Configuration
Global config lives at ~/.somtum/config.json. Per-project config at .somtum/config.json overrides it (deep merge).
Common settings
bash
# Enable semantic (embedding-based) search — downloads a 30 MB model once
somtum config set retrieval.embeddings.enabled true
somtum reindex
# Switch to hybrid retrieval (BM25 + embeddings + rerank) for best recall
somtum config set retrieval.strategy hybrid
# Use LLM-based retrieval (no embeddings required, costs one Haiku call per query)
somtum config set retrieval.index.enabled true
somtum config set retrieval.strategy index
# Disable file-gating (on by default — intercepts large file reads and serves cached summary)
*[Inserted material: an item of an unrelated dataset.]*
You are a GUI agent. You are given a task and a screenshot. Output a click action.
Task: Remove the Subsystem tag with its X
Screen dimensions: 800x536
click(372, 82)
somtum config set file_gating.enabled false
# Limit observations extracted per session (default: 10)
somtum config set extraction.max_observations_per_session 5
# Control automatic memory injection on every prompt (default: on)
somtum config set injection.enabled false # turn off auto-inject
somtum config set injection.k 5 # inject more memories (default: 3)
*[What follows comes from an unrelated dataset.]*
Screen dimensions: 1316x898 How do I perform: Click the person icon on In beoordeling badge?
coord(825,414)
somtum config set injection.max_chars 3000 # raise injection size cap (default: 1500)Full config reference
jsonc
{
"extraction": {
"model": "claude-haiku-4-5-20251001",
"trigger": ["SessionEnd", "PreCompact"],
"max_observations_per_session": 10
},
"cache": {
"enabled": true,
"fuzzy_match": true,
"fuzzy_threshold": 0.92, // raise to 0.95 once you have false-hit signal
"max_entries": 10000,
"ttl_days": 90
},
"retrieval": {
"strategy": "bm25", // bm25 | embeddings | index | hybrid
"k": 8,
"rerank_model": "claude-haiku-4-5-20251001",
"bm25": { "enabled": true },
"embeddings": {
"enabled": false, // set true to download the 30 MB ONNX model
"model": "Xenova/bge-small-en-v1.5"
},
"index": {
"enabled": false, // set true to use Haiku as the retriever
"model": "claude-haiku-4-5-20251001"
}
},
// Auto-inject: BM25-retrieved memories prepended to every UserPromptSubmit.
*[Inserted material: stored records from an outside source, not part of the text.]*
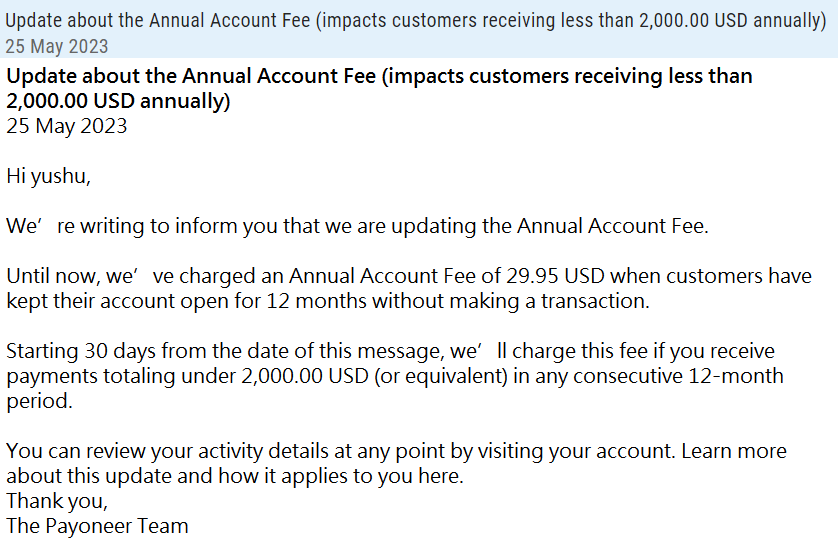Click the word "period." ending the third paragraph
Screen dimensions: 838x542
[40, 401]
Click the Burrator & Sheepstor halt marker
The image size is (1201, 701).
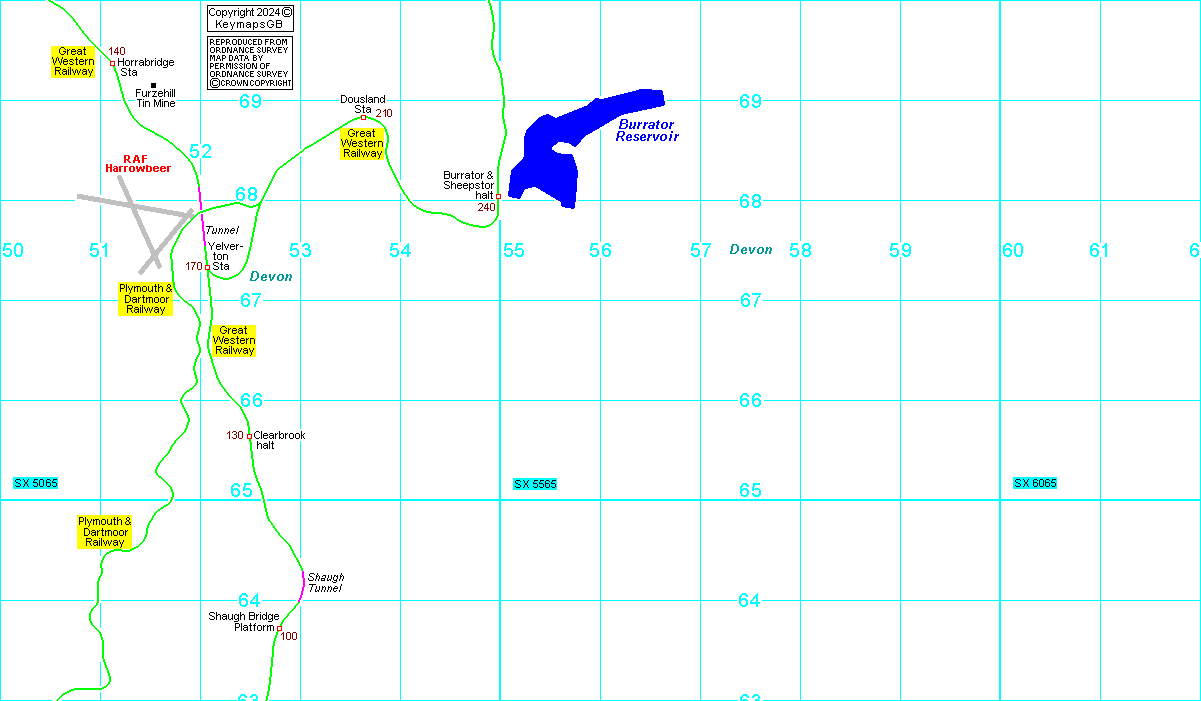pos(499,196)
// Uses the hot path (< 2 ms at 1k memories). Disable if you prefer pull-only.
"injection": {
"enabled": true,
"k": 3, // max memories injected per prompt
"max_chars": 1500, // hard cap on injected text
"min_relevance_score": 0, // raise (e.g. 1.0) to only inject high-scoring matches
"show_budget": true // prepend "[somtum] injected N/M memories (~X tokens)" line
},
"file_gating": {
"enabled": true, // intercepts large file reads; serves cached summary instead
"min_file_size_tokens": 300,
"exclude_globs": ["**/*.env", "**/secrets/**"]
},
"privacy": {
"telemetry": false,
"redact_patterns": [
"api[_-]?key\\s*[:=]\\s*[\"']?[A-Za-z0-9_\\-]{8,}[\"']?",
"bearer\\s+[A-Za-z0-9_\\-.]+",
"sk-[A-Za-z0-9_\\-]{20,}",
"xox[baprs]-[A-Za-z0-9-]{10,}",
"AKIA[0-9A-Z]{16}"
]
},
"sync": {
"enabled": false,
"backend": "ssh",
"remote": null // e.g. "user@host:/home/user/.somtum/projects/<id>"
}
}Retrieval strategy comparison
| Strategy | How it works | Best for | Cost |
|---|---|---|---|
bm25 | Keyword search (SQLite FTS5, no dependencies) | Exact terms, offline setups | Near-zero |
embeddings | Semantic similarity, local 30 MB ONNX model | "What did we decide about auth?" | ~5 ms at 10k memories |
index | Haiku picks relevant IDs from a compact catalog | Paraphrased or fuzzy queries | 1 Haiku API call |
hybrid | BM25 + embeddings, re-ranked by Haiku | General case (best recall) | BM25 + embeddings + 1 Haiku call |
Hybrid requires embeddings
Setting retrieval.strategy = "hybrid" without enabling embeddings causes a silent fallback to BM25 while paying hybrid overhead. somtum doctor will surface this as strategy=hybrid / embeddings: disabled.
Always enable embeddings first when using hybrid:
bash
somtum config set retrieval.embeddings.enabled true
somtum reindex # downloads ~30 MB ONNX model once
somtum config set retrieval.strategy hybridIf you don't have an ANTHROPIC_API_KEY or prefer offline operation, use bm25 instead.